Ia menyebutkan, berdasarkan survei The International Renewable Energy Agency (Irena), investasi hijau dan EBT dapat meningkatkan produk domestik bruto (PDB) atau bahkan pertumbuhan hingga 3-8 kali dari pada investasi konvensional lainnya.
“Artinya ini sebuah jalan di mana kita bangkit dari keterpurukan covid-19,” ujar Sugeng.
Sementara itu, Indonesia juga saat ini tengah mengembangkan dan meningkatan bauran EBT dalam energi nasional. Indonesia menargetkan bauran EBT 23 persen di 2050.
Berdasarkan perhitungan dari Kementerian Energi dan Sumber Daya Mineral (ESDM) di 2016, untuk mencapai target tersebut dibutuhkan 45 ribu megawatt (MW).
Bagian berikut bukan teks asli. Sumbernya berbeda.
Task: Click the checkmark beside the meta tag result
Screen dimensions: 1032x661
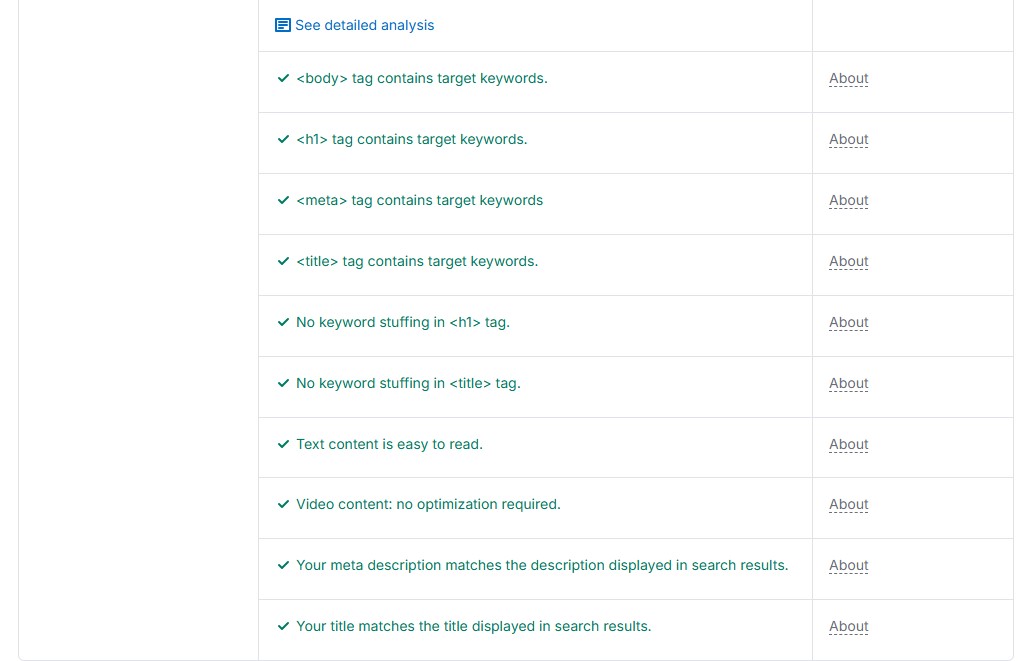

Hingga akhir 2020, kapasitas terpasang listrik EBT di Tanah Air yakni sekitar 10.400 MW.
“Kita memerlukan kurang lebih USD6 miliar per tahun,” tutur dia.
Lebih lanjut, politikus Partai NasDem ini menambahkan untuk bisa menarik investasi dalam menggembangkan EBT, dibutuhkan insentif dan disinentif agar lebih bergairah. Pasalnya hingga kini pengembangan EBT dinilai terbilang mahal. Insentif perlu diberikan untuk mengurangi beban pengembang EBT. Sementara disinsentif perlu diberikan bagi penyumbang karbon dan emisi salah satunya pengguna energi fosil.
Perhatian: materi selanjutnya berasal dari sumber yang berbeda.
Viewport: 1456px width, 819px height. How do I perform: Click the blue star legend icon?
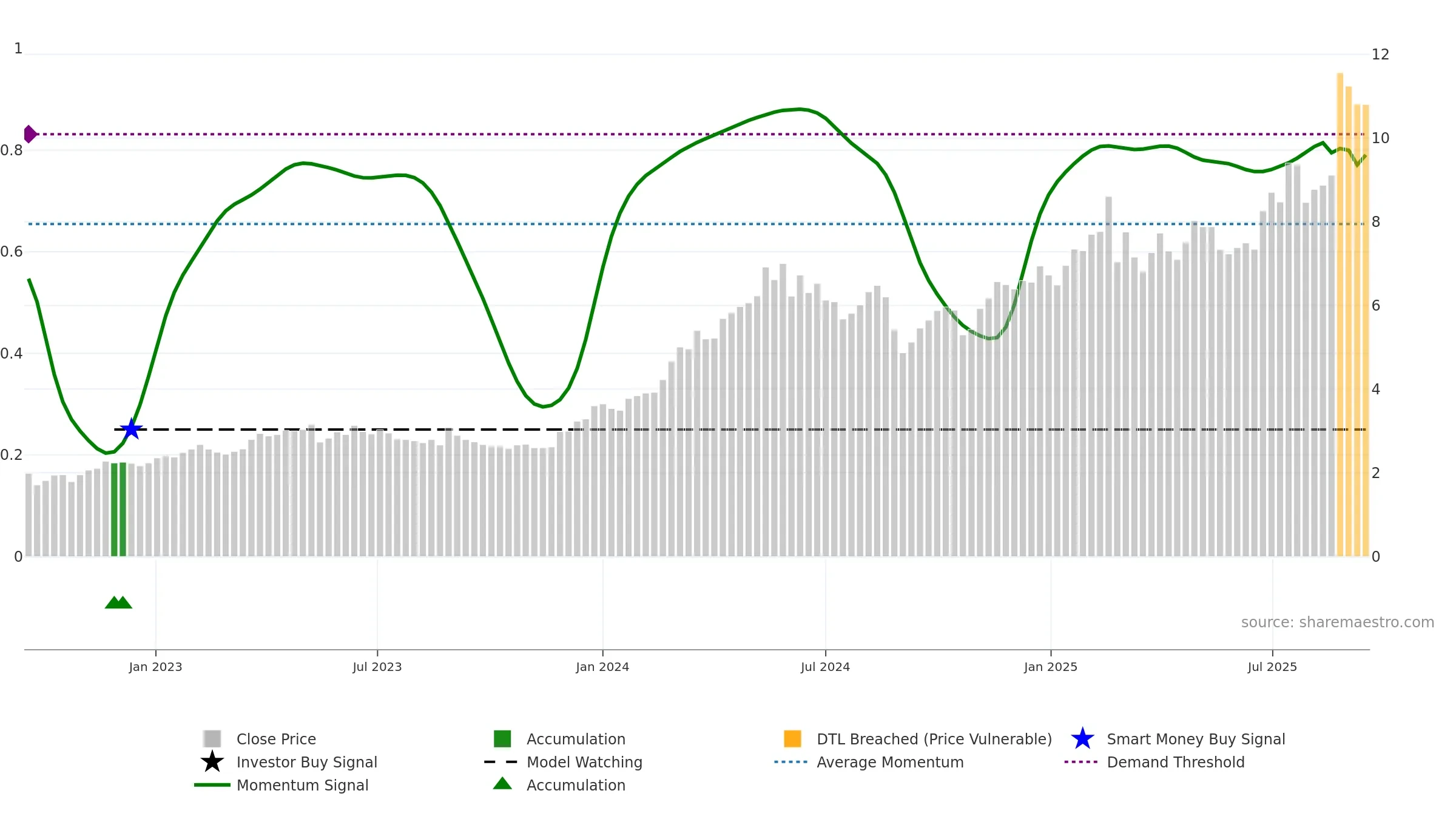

“EBT hanya bisa berkembang kalau ada insentif dan disinsentif. Tanpa itu tidak akan mencapai titik ekuilibrium, sampai kapanpun tidak akan bisa karena EBT masih dianggap mahal,” ucap Sugeng.
Ia mencontohkan saat ini insentif justru diberikan pada energi primer yang notabene menyumbang karbon tertinggi, contohnya solar karena memiliki RON yang rendah. Insentif diberikan dalam bentuk subsidi. Demikian juga batu bara yang juga menyumbang emisi tinggi.
“Ke depan subsidi ini harus diberikan ke yang bersih dan terbarukan. Paradigma tersebut harus di balik,” jelas Sugeng.